A spokeswoman for the family, who declined to identify herself, called for the law to be changed to prevent other violent attackers getting off without any penalty because they had willingly taken drugs.
“He didn’t have to take the drug, even if he was offered it,” she said.
“Nobody forced him.”
Davis did not react to the verdict initially but soon after broke down in sobs. His family wept openly after he was acquitted but declined to comment.
Through their lawyer, Jonathan Eaton, they said later that their thoughts and sympathies remained with Sandra Didham and her family, with whom they had been on friendly terms.
Prosecutor Phil Shamy had told the court that Davis had frequently stayed the night at the Didhams’ Templeton home before the attack.
About 1.30am, Davis arrived unannounced at Sandra Didham’s door and claimed he was locked out of his parents’ home 150m away. She offered him a place to sleep.
Two hours later, she was having trouble sleeping and had gone to the kitchen to make a drink when she noticed a sudden movement in the lounge, Shamy said.
“A moment later she was attacked by Davis, who was naked at the time and had a weapon, most likely a knife from her kitchen,” he added.
“During the course of the struggle, she suffered a serious stab wound to her right temple, which pierced the skull and entered the brain.”

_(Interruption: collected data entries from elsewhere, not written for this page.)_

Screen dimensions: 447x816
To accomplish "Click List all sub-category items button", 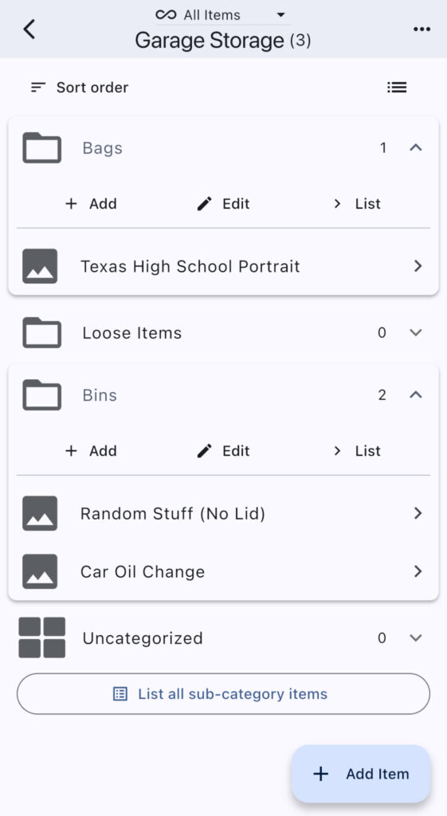I will pyautogui.click(x=223, y=694).

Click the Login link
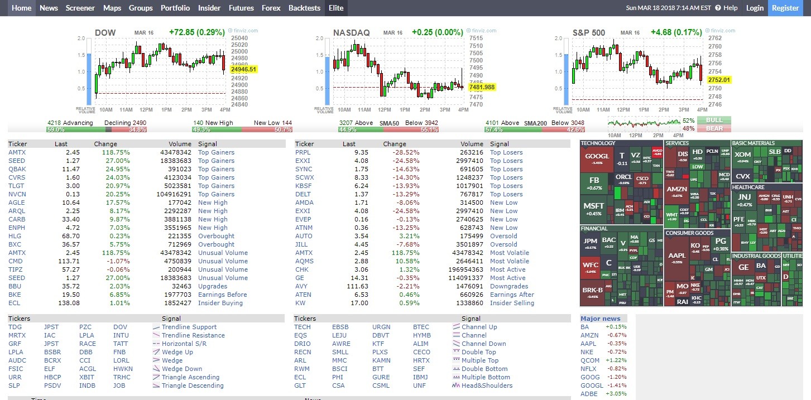[x=755, y=8]
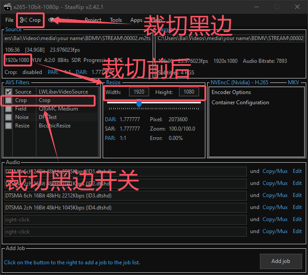
Task: Click the Add job button
Action: click(x=280, y=261)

Didham’s screams woke her son, who came to her aid. Davis ran to the room he had been offered, dressed, then ran out the back door, yelling: “Oh, no. Oh, no.”
When Davis was located about 7am, he told police he had been drinking the previous night at the Islington Hotel, Shamy added.
“At the hotel, he went into the toilet and took a pill from someone he didn’t know and hadn’t met before. He felt unwell and vomited two or three minutes later and then he remembers nothing else until he returned home the next morning.”
Eaton told the jury Davis was devastated when he was told what he had done and was deeply sorry for the injuries he accepted that he had inflicted.
“However the defence is focused not on what happened but on how it came to happen,” Eaton said.
Davis did not give evidence but the jury heard from pharmacologists and psychiatrists about possible effects of the pill.
Christchurch psychiatrist Phil Brinded said he thought it was likely Davis had been in a state of automatism at the time of the attack, while another psychiatrist said it was reasonably possible.
Judge Abbott called on the jury to approach dispassionately the crucial issue of whether Davis was in a state of automatism at the time of the knife attack.
The jury deliberated for about four hours before finding Davis not guilty on alternative charges of causing grievous bodily harm with intent and recklessly causing the injuries.